* **Available records**
--- --- ---

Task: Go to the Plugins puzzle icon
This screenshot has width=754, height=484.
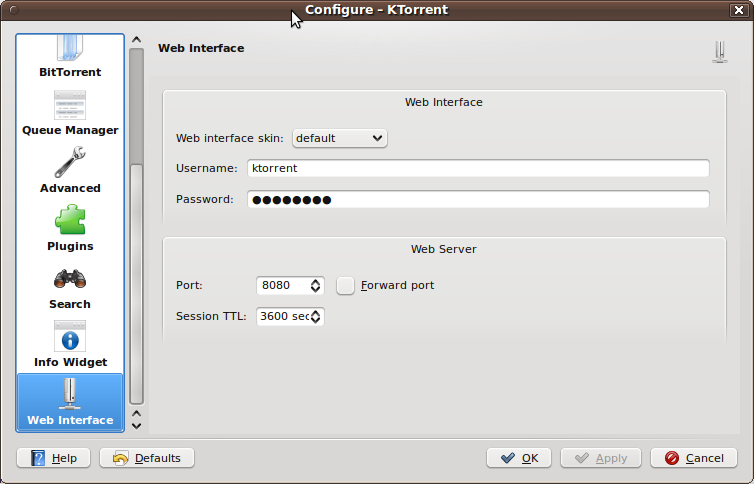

--- --- ---

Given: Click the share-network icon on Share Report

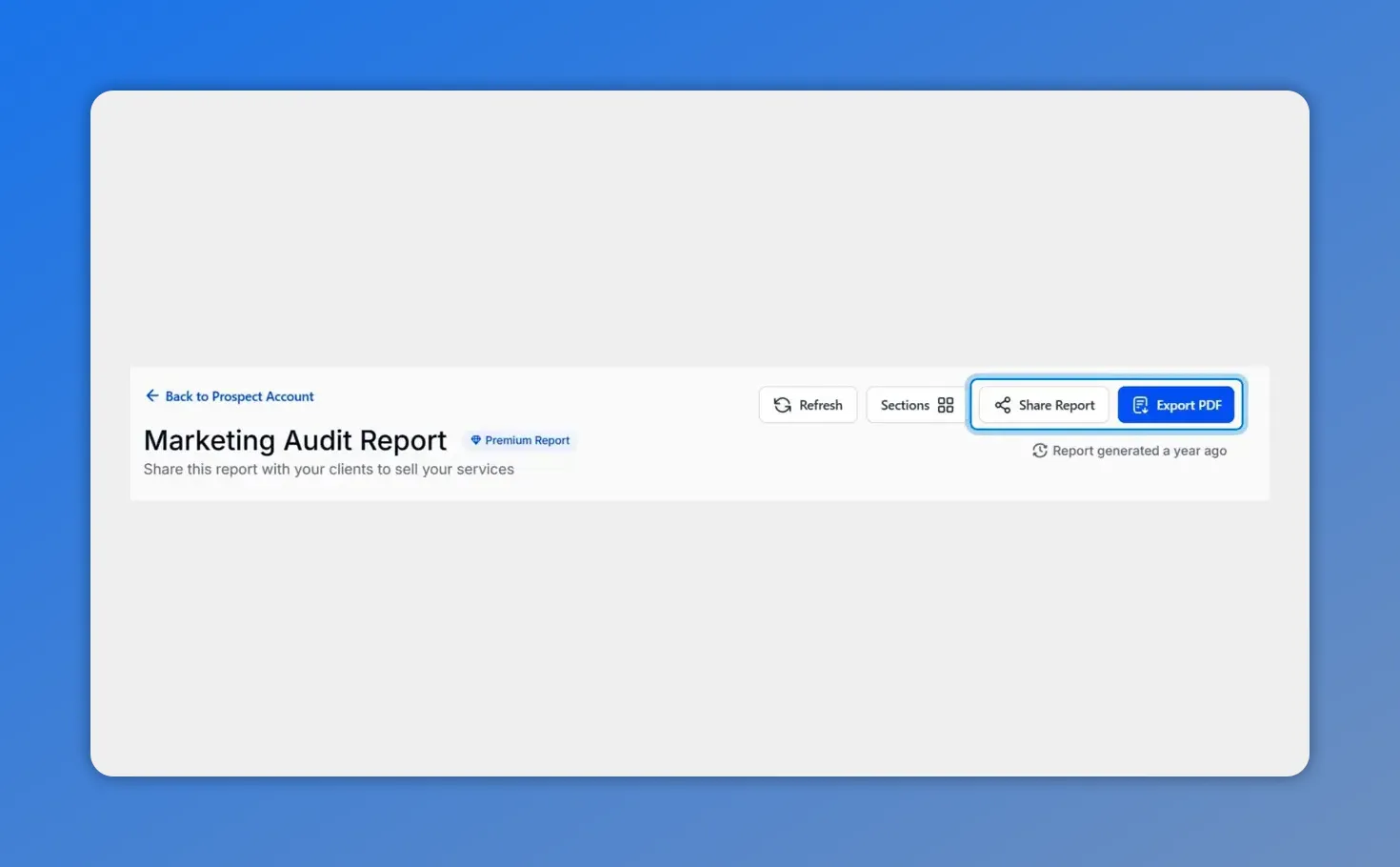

--- --- ---

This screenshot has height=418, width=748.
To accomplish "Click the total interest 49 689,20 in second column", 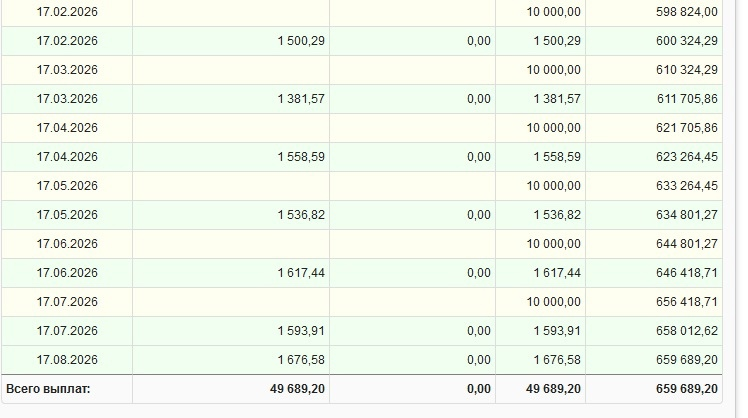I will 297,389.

--- --- ---

* **Work order**
In the preceding material, find each line holding the word "This" and copy it out.

* **Expected output**
This screenshot has width=754, height=484.
This screenshot has height=418, width=748.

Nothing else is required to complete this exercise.